> Your tasks:
(a) Retype the passage of the Book a Minute thread starting with "## cupotea (Aug" and going on through "essay using it!!".
(b) Name each distinct user who posted in the Book a Minute thread on Aug 6, 2005.

> Document extract:
-- START --

# Book a Minute



## RamistThomist (Aug 6, 2005)

Does anybody visit Book A Minute?


----------



## Scott Bushey (Aug 6, 2005)

Thats funny! It's like Cliff notes on speed!

[Edited on 8-6-2005 by Scott Bushey]


----------



## Richard King (Aug 6, 2005)

The complete works of e. e. cummings on this site under classics...is HILARIOUS!


----------



## crhoades (Aug 6, 2005)

I had to chuckle at Augustine's Confessions and Dante's Inferno


----------



## RamistThomist (Aug 6, 2005)

> _Originally posted by crhoades_
> I had to chuckle at Dante's Inferno


A thousand times  to that!


----------



## daveb (Aug 6, 2005)

I like the LOTR and the Hitchhiker's Guide.


----------



## SolaScriptura (Aug 6, 2005)

I got a hoot out of Augustine's Confessions!  Additionally, I thought Great Expectations was a good summary!


----------



## LadyFlynt (Aug 6, 2005)

Huckleberry Finn was the shortest one I saw (goes rafting. goes home.) *rolls eyes*


----------



## Puritanhead (Aug 6, 2005)

_Augustine's Confessions_ is my life story.


----------



## cupotea (Aug 7, 2005)

Hawthorne's _Scarlet Letter_ is pretty hilarious too! "They won't let her play any Evil Puritanical Society Games." 

Wait, I think _The Crucible_ may top that! 

The sad thing is, there's enough evidence here that I probably actually could write an essay using it!! 

[Edited on 8-7-2005 by Cottonball]


----------



## VirginiaHuguenot (Aug 7, 2005)

> _Originally posted by Scott Bushey_
> Thats funny! It's like Cliff notes on speed!
> 
> [Edited on 8-6-2005 by Scott Bushey]





I enjoyed the companion site on movies too, especially _When Harry Met Sally_.


----------



## Bryan (Aug 15, 2005)

I didn't like the Dune entry, but I did like the Augustine one.

Bryan
SDG


----------



## biblelighthouse (Aug 15, 2005)

Here's their ultra-condensed version of "A Tale of Two Cities" ---

Doctor released,
Marquis deceased,
Darnay acquitted,
Monarchy submitted,
Marriage announced,
Darnay denounced,
Places are switched,
Blades are twitched,
Seamstress cries,
Carton dies. 


THE END


----------

-- END --

> Data lines:

-- START --

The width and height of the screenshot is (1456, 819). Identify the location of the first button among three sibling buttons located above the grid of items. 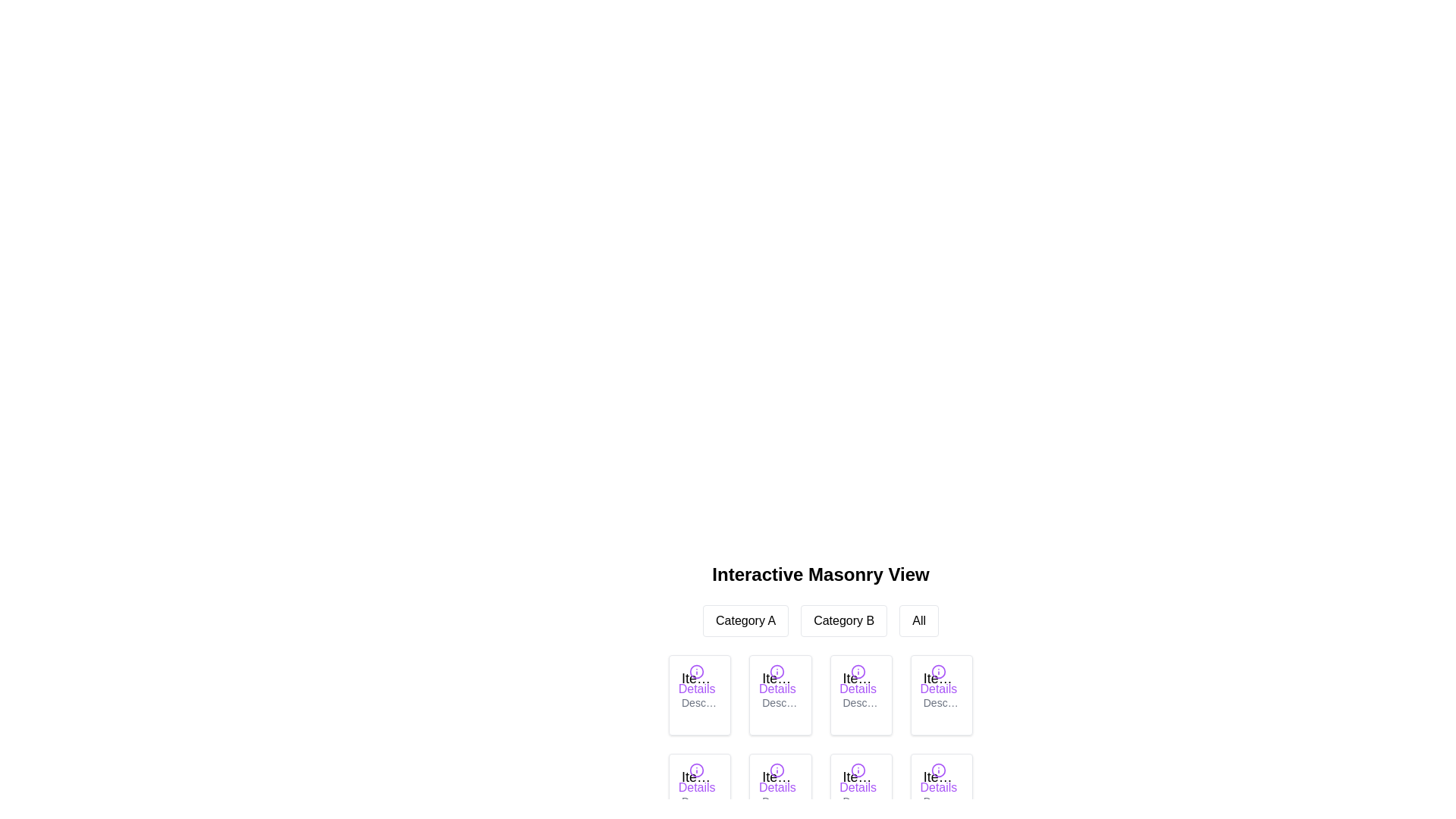
(745, 620).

-- END --

> Expected answers:
(a)
## cupotea (Aug 7, 2005)

Hawthorne's _Scarlet Letter_ is pretty hilarious too! "They won't let her play any Evil Puritanical Society Games." 

Wait, I think _The Crucible_ may top that! 

The sad thing is, there's enough evidence here that I probably actually could write an essay using it!!

(b)
RamistThomist
Scott Bushey
Richard King
crhoades
daveb
SolaScriptura
LadyFlynt
Puritanhead